● Task to carry out: Please return every line of the rows below as a numbered list, one line per item, and leave out the blank lines.
>>>>>
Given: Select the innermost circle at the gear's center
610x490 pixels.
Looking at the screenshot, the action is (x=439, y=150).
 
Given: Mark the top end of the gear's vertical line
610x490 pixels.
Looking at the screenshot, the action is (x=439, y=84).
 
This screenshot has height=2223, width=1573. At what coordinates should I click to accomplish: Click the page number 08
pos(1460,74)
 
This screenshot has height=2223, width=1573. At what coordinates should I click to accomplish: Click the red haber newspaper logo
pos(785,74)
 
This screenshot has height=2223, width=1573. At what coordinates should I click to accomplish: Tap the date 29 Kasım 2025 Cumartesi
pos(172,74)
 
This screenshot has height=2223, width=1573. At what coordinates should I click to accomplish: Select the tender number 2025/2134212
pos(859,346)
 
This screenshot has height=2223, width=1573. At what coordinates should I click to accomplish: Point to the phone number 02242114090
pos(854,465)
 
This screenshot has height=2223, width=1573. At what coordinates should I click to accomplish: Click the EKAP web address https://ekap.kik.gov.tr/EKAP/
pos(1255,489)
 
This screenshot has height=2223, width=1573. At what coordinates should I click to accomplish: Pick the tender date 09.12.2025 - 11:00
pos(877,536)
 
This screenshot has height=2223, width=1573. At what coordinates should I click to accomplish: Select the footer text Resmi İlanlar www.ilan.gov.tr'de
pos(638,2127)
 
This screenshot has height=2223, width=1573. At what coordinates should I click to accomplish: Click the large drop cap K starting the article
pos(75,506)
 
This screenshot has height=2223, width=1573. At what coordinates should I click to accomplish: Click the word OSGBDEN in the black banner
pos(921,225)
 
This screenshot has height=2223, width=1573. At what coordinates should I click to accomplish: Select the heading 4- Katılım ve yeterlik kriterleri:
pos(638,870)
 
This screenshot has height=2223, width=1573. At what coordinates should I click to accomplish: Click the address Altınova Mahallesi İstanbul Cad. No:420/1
<<<<<
● Output:
1. Given: Select the innermost circle at the gear's center
2. 610x490 pixels.
3. Looking at the screenshot, the action is (x=439, y=150).
4. Given: Mark the top end of the gear's vertical line
5. 610x490 pixels.
6. Looking at the screenshot, the action is (x=439, y=84).
7. This screenshot has height=2223, width=1573. At what coordinates should I click to accomplish: Click the page number 08
8. pos(1460,74)
9. This screenshot has height=2223, width=1573. At what coordinates should I click to accomplish: Click the red haber newspaper logo
10. pos(785,74)
11. This screenshot has height=2223, width=1573. At what coordinates should I click to accomplish: Tap the date 29 Kasım 2025 Cumartesi
12. pos(172,74)
13. This screenshot has height=2223, width=1573. At what coordinates should I click to accomplish: Select the tender number 2025/2134212
14. pos(859,346)
15. This screenshot has height=2223, width=1573. At what coordinates should I click to accomplish: Point to the phone number 02242114090
16. pos(854,465)
17. This screenshot has height=2223, width=1573. At what coordinates should I click to accomplish: Click the EKAP web address https://ekap.kik.gov.tr/EKAP/
18. pos(1255,489)
19. This screenshot has height=2223, width=1573. At what coordinates should I click to accomplish: Pick the tender date 09.12.2025 - 11:00
20. pos(877,536)
21. This screenshot has height=2223, width=1573. At what coordinates should I click to accomplish: Select the footer text Resmi İlanlar www.ilan.gov.tr'de
22. pos(638,2127)
23. This screenshot has height=2223, width=1573. At what coordinates should I click to accomplish: Click the large drop cap K starting the article
24. pos(75,506)
25. This screenshot has height=2223, width=1573. At what coordinates should I click to accomplish: Click the word OSGBDEN in the black banner
26. pos(921,225)
27. This screenshot has height=2223, width=1573. At what coordinates should I click to accomplish: Select the heading 4- Katılım ve yeterlik kriterleri:
28. pos(638,870)
29. This screenshot has height=2223, width=1573. At what coordinates should I click to accomplish: Click the address Altınova Mahallesi İstanbul Cad. No:420/1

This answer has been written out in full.